I tried not to reveal my shock. Though the city has essentially given carte blanche to people buying, selling, and using in public right outside the Linkage Center, there is currently no legislation authorizing the opening of a safe-consumption site. One lawmaker recently proposed such a bill—but why wait for a formal vote that might reject the idea? Just open a drug-consumption site and hope that no one notices or cares.
Perhaps the practitioner was wrong about the space being a drug-consumption site. It’s certainly possible he’s misinformed. After all, the Linkage Center was sparsely populated on the day it opened, and I didn’t see anybody in the area set aside for drug use. So I decided to return on January 20, this time with San Fransicko author Michael Shellenberger, journalist Leighton Woodhouse, and a few community members. On this occasion, however, I didn’t get in. Deborah Borne, from the Department of Public Health, stopped us at the door. She explained they were not giving tours to the general public; only those who live in the Tenderloin may enter. This was peculiar, because the center is designed to serve homeless people who don’t have a fixed address. It would be impossible to determine who lives in the neighborhood, leaving us to surmise that staff profile guests based on their appearance.
Then came the duplicity. Depending on whom we asked, drugs both were and were not allowed to be consumed on the premises. Eventually a public-relations team emerged to deny that they were operating a consumption site, though just moments before another person said the opposite.
Shellenberger and Woodhouse, who arrived before I did, were able to enter the facility before the gatekeepers decided to stop allowing tours. Both witnessed people using illicit narcotics, as well as people who were passed out, and then wrote about the experience.
Judging from what Shellenberger, Woodhouse, and I saw, the site appears to be breaking state and federal law. If Mayor Breed signed off on the decision to establish a drug-consumption site, she should face an official investigation. If she did not know, she needs to investigate those who made the decision.
It also seems clear that the Linkage Center will not be a place where sick and desperate people will get better; instead, the site will deepen people’s addictions.
What is happening inside the Linkage Center mirrors what is happening outside. The facility is located near Civic Center Plaza, where hundreds of dealers and users congregate night and day. Throngs of addicts stand around in a daze, yell incoherently, or slump themselves over on the ground. They use drugs out in the open, jabbing needles into appendages, puffing on pipes, and inhaling from burning foil. Across the street stands a luxury condo building with units for sale and empty office buildings. Venues such as the Orpheum and the American Conservatory Theater are just steps away. This should be a beautiful, safe space for everybody, but it’s not—for anybody.

___

- _PARTS OF THE EXERCISE_
- A) Could you repeat word for word the part of the Linkage Center passage that begins at the words containing "Perhaps the practitioner" and stops after "on their appearance."?
- B) Does the Linkage Center passage agree with each statement below? Answer yes or no for each, quoting the deciding words. (i) Deborah Borne was from the Department of Public Health. (ii) The writer got into the center on January 20. (iii) The Linkage Center is near Civic Center Plaza.

- _SUPPLIED DATA_
___

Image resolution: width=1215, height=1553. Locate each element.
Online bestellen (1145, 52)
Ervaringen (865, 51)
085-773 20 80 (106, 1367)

___

- _ANSWERS_
- A)
Perhaps the practitioner was wrong about the space being a drug-consumption site. It’s certainly possible he’s misinformed. After all, the Linkage Center was sparsely populated on the day it opened, and I didn’t see anybody in the area set aside for drug use. So I decided to return on January 20, this time with San Fransicko author Michael Shellenberger, journalist Leighton Woodhouse, and a few community members. On this occasion, however, I didn’t get in. Deborah Borne, from the Department of Public Health, stopped us at the door. She explained they were not giving tours to the general public; only those who live in the Tenderloin may enter. This was peculiar, because the center is designed to serve homeless people who don’t have a fixed address. It would be impossible to determine who lives in the neighborhood, leaving us to surmise that staff profile guests based on their appearance.

- B)
(i) Yes: "Deborah Borne, from the Department of Public Health, stopped us at the door."
(ii) No: "On this occasion, however, I didn’t get in."
(iii) Yes: "The facility is located near Civic Center Plaza"